- _Exercise description_
Repeat the data exactly, so that every line matches the original.

- _Extracted information_

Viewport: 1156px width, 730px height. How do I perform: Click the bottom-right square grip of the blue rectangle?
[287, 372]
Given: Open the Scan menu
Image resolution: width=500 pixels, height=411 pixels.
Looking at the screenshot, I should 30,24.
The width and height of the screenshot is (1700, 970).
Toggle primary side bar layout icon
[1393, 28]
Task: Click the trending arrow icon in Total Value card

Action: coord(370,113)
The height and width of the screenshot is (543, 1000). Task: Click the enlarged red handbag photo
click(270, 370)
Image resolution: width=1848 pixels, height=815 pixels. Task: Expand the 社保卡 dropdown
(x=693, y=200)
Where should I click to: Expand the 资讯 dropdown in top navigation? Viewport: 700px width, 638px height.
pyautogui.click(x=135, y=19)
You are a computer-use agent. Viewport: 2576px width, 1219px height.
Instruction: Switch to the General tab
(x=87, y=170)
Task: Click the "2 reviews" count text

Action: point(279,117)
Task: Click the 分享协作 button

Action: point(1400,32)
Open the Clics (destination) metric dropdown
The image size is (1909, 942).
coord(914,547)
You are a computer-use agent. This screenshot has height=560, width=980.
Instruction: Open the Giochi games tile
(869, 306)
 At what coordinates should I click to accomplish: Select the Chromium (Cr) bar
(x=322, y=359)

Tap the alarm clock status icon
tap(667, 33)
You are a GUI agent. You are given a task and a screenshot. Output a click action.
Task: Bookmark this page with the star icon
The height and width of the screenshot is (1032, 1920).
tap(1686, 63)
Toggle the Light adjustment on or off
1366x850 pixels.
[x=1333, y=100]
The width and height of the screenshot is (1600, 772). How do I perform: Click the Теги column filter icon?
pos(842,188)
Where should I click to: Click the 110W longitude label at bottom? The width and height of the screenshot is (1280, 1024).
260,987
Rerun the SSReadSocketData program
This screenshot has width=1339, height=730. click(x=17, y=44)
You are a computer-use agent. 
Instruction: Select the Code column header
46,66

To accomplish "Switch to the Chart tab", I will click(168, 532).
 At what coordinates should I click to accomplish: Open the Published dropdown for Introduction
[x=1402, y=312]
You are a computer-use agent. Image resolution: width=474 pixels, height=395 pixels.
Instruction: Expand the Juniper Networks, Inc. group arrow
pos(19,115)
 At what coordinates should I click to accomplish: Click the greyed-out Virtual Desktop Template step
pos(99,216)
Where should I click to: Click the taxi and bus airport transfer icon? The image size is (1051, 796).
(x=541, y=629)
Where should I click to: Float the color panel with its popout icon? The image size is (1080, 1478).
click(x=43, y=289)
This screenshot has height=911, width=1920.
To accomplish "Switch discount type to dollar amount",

- _Answer to this task_
Viewport: 1156px width, 730px height. How do I perform: Click the bottom-right square grip of the blue rectangle?
[287, 372]
Given: Open the Scan menu
Image resolution: width=500 pixels, height=411 pixels.
Looking at the screenshot, I should 30,24.
The width and height of the screenshot is (1700, 970).
Toggle primary side bar layout icon
[1393, 28]
Task: Click the trending arrow icon in Total Value card

Action: coord(370,113)
The height and width of the screenshot is (543, 1000). Task: Click the enlarged red handbag photo
click(270, 370)
Image resolution: width=1848 pixels, height=815 pixels. Task: Expand the 社保卡 dropdown
(x=693, y=200)
Where should I click to: Expand the 资讯 dropdown in top navigation? Viewport: 700px width, 638px height.
pyautogui.click(x=135, y=19)
You are a computer-use agent. Viewport: 2576px width, 1219px height.
Instruction: Switch to the General tab
(x=87, y=170)
Task: Click the "2 reviews" count text

Action: point(279,117)
Task: Click the 分享协作 button

Action: point(1400,32)
Open the Clics (destination) metric dropdown
The image size is (1909, 942).
coord(914,547)
You are a computer-use agent. This screenshot has height=560, width=980.
Instruction: Open the Giochi games tile
(869, 306)
 At what coordinates should I click to accomplish: Select the Chromium (Cr) bar
(x=322, y=359)

Tap the alarm clock status icon
tap(667, 33)
You are a GUI agent. You are given a task and a screenshot. Output a click action.
Task: Bookmark this page with the star icon
The height and width of the screenshot is (1032, 1920).
tap(1686, 63)
Toggle the Light adjustment on or off
1366x850 pixels.
[x=1333, y=100]
The width and height of the screenshot is (1600, 772). How do I perform: Click the Теги column filter icon?
pos(842,188)
Where should I click to: Click the 110W longitude label at bottom? The width and height of the screenshot is (1280, 1024).
260,987
Rerun the SSReadSocketData program
This screenshot has width=1339, height=730. click(x=17, y=44)
You are a computer-use agent. 
Instruction: Select the Code column header
46,66

To accomplish "Switch to the Chart tab", I will click(168, 532).
 At what coordinates should I click to accomplish: Open the Published dropdown for Introduction
[x=1402, y=312]
You are a computer-use agent. Image resolution: width=474 pixels, height=395 pixels.
Instruction: Expand the Juniper Networks, Inc. group arrow
pos(19,115)
 At what coordinates should I click to accomplish: Click the greyed-out Virtual Desktop Template step
pos(99,216)
Where should I click to: Click the taxi and bus airport transfer icon? The image size is (1051, 796).
(x=541, y=629)
Where should I click to: Float the color panel with its popout icon? The image size is (1080, 1478).
click(x=43, y=289)
This screenshot has height=911, width=1920.
To accomplish "Switch discount type to dollar amount",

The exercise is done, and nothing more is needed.